Going from the top of the data below, give again each line through the one containing "[Decrement] (885, 508)", both ends kept.

(Stored data entries)
===

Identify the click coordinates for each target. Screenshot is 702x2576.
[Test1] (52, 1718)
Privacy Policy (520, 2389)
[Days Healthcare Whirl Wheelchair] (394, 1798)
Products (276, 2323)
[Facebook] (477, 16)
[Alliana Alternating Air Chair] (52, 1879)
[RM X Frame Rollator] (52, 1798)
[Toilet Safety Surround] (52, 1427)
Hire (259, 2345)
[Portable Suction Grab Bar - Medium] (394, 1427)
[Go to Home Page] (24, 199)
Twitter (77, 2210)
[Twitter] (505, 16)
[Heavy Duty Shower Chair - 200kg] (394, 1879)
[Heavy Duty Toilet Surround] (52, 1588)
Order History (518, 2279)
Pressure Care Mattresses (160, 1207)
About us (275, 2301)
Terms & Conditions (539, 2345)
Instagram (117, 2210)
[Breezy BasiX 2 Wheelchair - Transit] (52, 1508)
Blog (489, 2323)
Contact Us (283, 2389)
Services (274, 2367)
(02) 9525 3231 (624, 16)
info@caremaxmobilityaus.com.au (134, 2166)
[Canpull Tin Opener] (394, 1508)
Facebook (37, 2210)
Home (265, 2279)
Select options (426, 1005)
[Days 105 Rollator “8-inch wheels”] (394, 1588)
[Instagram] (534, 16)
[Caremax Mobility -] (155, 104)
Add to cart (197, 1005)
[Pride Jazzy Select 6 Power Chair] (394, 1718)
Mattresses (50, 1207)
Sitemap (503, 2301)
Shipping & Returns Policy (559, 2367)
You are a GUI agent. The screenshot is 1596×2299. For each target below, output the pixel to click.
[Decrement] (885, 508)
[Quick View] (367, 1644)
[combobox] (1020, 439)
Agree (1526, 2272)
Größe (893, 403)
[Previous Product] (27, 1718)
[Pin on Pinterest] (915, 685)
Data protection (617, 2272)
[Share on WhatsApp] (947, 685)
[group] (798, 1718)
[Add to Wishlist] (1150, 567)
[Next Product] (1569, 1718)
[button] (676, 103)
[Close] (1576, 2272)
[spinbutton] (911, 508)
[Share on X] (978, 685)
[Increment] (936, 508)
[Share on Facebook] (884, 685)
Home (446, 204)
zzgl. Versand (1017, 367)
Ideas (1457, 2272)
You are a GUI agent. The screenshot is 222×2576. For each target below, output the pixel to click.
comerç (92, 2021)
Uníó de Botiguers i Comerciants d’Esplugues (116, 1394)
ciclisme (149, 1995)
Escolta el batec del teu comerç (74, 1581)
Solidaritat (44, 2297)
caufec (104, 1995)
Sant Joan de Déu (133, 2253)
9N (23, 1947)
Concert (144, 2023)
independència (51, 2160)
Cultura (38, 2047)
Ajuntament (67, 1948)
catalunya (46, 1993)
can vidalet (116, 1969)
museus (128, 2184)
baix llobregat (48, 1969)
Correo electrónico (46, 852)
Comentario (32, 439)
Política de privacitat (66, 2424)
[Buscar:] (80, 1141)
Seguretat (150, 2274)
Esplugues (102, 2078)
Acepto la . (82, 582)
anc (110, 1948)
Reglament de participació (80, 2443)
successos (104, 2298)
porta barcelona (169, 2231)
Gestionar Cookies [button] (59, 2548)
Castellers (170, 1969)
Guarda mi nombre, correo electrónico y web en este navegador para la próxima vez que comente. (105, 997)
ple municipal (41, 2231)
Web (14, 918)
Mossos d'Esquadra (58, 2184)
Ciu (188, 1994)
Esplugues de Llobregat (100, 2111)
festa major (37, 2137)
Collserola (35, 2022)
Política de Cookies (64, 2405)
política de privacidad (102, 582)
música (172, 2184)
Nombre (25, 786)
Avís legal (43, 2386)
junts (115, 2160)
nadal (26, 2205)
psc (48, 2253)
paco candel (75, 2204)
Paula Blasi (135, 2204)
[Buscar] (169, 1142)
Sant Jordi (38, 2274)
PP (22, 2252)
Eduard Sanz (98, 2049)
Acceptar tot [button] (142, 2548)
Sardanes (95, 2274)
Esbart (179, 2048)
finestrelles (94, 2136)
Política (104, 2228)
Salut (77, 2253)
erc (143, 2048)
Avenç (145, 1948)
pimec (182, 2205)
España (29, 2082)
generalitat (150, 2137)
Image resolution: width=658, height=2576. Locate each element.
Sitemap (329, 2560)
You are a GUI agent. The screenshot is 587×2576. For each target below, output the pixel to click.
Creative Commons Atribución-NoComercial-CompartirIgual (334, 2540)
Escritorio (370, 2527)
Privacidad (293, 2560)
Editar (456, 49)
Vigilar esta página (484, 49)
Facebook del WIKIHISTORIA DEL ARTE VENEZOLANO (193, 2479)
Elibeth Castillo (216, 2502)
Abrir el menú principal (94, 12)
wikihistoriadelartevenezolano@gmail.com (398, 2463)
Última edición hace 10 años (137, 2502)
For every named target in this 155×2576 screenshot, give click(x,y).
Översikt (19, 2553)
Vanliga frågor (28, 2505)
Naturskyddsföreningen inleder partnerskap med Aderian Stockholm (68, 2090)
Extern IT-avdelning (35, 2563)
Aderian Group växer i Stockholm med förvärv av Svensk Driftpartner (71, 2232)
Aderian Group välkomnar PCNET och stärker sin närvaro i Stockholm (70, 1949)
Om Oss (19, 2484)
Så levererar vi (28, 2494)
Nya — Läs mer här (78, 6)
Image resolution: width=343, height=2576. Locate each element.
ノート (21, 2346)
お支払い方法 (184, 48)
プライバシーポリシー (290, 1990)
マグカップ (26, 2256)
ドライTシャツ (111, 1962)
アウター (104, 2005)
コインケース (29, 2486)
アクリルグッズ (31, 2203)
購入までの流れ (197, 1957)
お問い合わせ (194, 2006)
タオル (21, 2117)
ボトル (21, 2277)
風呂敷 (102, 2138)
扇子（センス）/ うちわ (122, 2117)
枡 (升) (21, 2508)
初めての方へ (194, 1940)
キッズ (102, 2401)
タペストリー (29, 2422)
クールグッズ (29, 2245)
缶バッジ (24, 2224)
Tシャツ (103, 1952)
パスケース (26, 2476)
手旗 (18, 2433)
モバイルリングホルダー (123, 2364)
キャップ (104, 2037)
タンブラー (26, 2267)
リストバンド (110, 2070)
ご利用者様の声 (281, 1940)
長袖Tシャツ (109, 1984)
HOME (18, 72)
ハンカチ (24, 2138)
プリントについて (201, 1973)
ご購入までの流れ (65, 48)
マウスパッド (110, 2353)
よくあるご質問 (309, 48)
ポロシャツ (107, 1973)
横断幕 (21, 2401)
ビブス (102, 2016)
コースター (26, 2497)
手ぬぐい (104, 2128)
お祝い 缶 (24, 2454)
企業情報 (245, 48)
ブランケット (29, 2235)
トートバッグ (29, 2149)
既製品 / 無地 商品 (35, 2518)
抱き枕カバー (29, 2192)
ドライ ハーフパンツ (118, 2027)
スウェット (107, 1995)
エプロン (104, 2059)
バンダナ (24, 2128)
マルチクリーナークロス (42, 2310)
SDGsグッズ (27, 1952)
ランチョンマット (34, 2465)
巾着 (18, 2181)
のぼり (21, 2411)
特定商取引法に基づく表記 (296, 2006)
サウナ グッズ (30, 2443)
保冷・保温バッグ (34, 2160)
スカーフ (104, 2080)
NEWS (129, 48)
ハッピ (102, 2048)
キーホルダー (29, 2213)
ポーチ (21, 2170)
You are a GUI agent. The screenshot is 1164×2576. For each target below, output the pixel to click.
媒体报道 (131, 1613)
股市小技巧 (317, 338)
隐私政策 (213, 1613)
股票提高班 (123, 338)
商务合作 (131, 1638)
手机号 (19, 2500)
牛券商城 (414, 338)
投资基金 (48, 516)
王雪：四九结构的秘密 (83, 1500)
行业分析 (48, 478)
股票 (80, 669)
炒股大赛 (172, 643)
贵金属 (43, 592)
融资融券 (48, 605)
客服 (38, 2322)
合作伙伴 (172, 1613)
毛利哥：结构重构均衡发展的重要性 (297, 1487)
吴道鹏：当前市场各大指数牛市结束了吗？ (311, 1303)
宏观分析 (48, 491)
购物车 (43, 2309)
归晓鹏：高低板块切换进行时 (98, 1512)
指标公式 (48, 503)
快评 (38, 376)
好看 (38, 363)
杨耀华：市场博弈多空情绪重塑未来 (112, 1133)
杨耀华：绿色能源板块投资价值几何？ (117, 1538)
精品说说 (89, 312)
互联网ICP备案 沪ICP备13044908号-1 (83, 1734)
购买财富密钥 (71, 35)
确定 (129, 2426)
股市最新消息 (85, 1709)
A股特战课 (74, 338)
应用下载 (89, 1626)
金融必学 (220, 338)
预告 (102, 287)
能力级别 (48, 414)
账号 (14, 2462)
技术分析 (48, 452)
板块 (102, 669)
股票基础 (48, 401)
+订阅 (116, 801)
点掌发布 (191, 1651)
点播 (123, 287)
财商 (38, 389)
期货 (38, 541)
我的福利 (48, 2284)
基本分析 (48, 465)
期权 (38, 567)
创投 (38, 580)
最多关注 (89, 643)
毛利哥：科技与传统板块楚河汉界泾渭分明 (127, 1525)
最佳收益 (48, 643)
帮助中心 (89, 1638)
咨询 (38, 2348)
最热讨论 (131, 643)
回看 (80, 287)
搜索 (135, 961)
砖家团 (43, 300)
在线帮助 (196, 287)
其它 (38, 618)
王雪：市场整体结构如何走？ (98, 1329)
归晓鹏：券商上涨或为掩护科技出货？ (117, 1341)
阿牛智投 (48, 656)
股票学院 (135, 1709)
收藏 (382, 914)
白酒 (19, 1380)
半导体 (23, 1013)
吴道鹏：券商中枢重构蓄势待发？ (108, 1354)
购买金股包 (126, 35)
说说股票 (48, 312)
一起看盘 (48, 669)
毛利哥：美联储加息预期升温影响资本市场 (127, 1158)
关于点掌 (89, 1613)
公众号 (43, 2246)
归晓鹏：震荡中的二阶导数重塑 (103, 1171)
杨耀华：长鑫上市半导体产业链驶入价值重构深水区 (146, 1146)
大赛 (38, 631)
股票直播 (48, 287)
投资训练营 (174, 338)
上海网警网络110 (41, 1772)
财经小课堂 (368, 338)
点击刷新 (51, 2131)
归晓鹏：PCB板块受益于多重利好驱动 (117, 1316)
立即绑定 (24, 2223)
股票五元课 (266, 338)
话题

===

**TASK OUTPUT:**
Identify the click coordinates for each target. Screenshot is 702x2576.
[Test1] (52, 1718)
Privacy Policy (520, 2389)
[Days Healthcare Whirl Wheelchair] (394, 1798)
Products (276, 2323)
[Facebook] (477, 16)
[Alliana Alternating Air Chair] (52, 1879)
[RM X Frame Rollator] (52, 1798)
[Toilet Safety Surround] (52, 1427)
Hire (259, 2345)
[Portable Suction Grab Bar - Medium] (394, 1427)
[Go to Home Page] (24, 199)
Twitter (77, 2210)
[Twitter] (505, 16)
[Heavy Duty Shower Chair - 200kg] (394, 1879)
[Heavy Duty Toilet Surround] (52, 1588)
Order History (518, 2279)
Pressure Care Mattresses (160, 1207)
About us (275, 2301)
Terms & Conditions (539, 2345)
Instagram (117, 2210)
[Breezy BasiX 2 Wheelchair - Transit] (52, 1508)
Blog (489, 2323)
Contact Us (283, 2389)
Services (274, 2367)
(02) 9525 3231 (624, 16)
info@caremaxmobilityaus.com.au (134, 2166)
[Canpull Tin Opener] (394, 1508)
Facebook (37, 2210)
Home (265, 2279)
Select options (426, 1005)
[Days 105 Rollator “8-inch wheels”] (394, 1588)
[Instagram] (534, 16)
[Caremax Mobility -] (155, 104)
Add to cart (197, 1005)
[Pride Jazzy Select 6 Power Chair] (394, 1718)
Mattresses (50, 1207)
Sitemap (503, 2301)
Shipping & Returns Policy (559, 2367)
You are a GUI agent. The screenshot is 1596×2299. For each target below, output the pixel to click.
[Decrement] (885, 508)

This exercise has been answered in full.